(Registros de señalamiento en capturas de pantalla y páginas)
::::
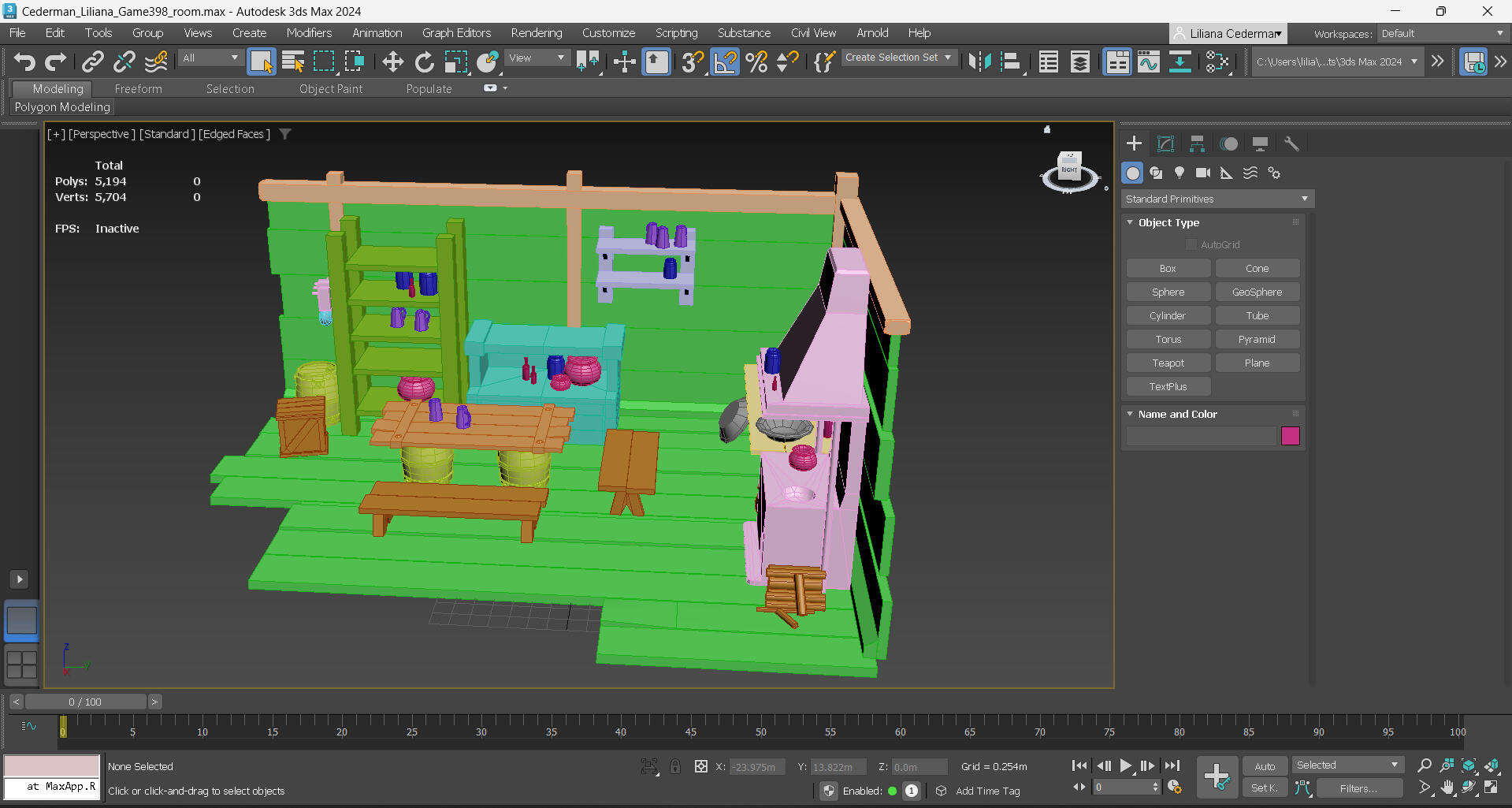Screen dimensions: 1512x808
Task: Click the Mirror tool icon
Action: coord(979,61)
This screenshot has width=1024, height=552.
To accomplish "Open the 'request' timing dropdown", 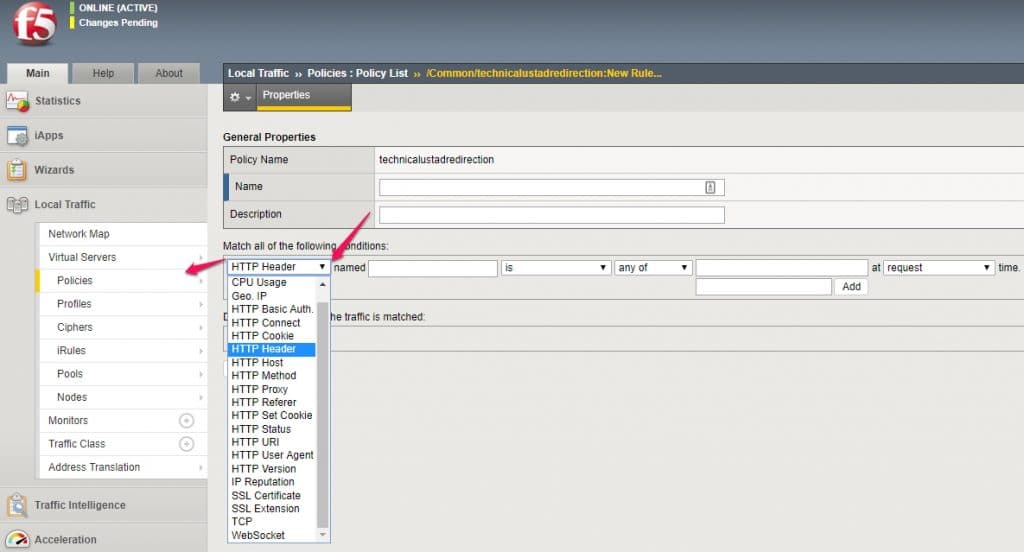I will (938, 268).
::::
Tarea: ¿Qué líneas incluyen la cadena "width"? Extráelas completas.

Respuesta:
This screenshot has width=1024, height=552.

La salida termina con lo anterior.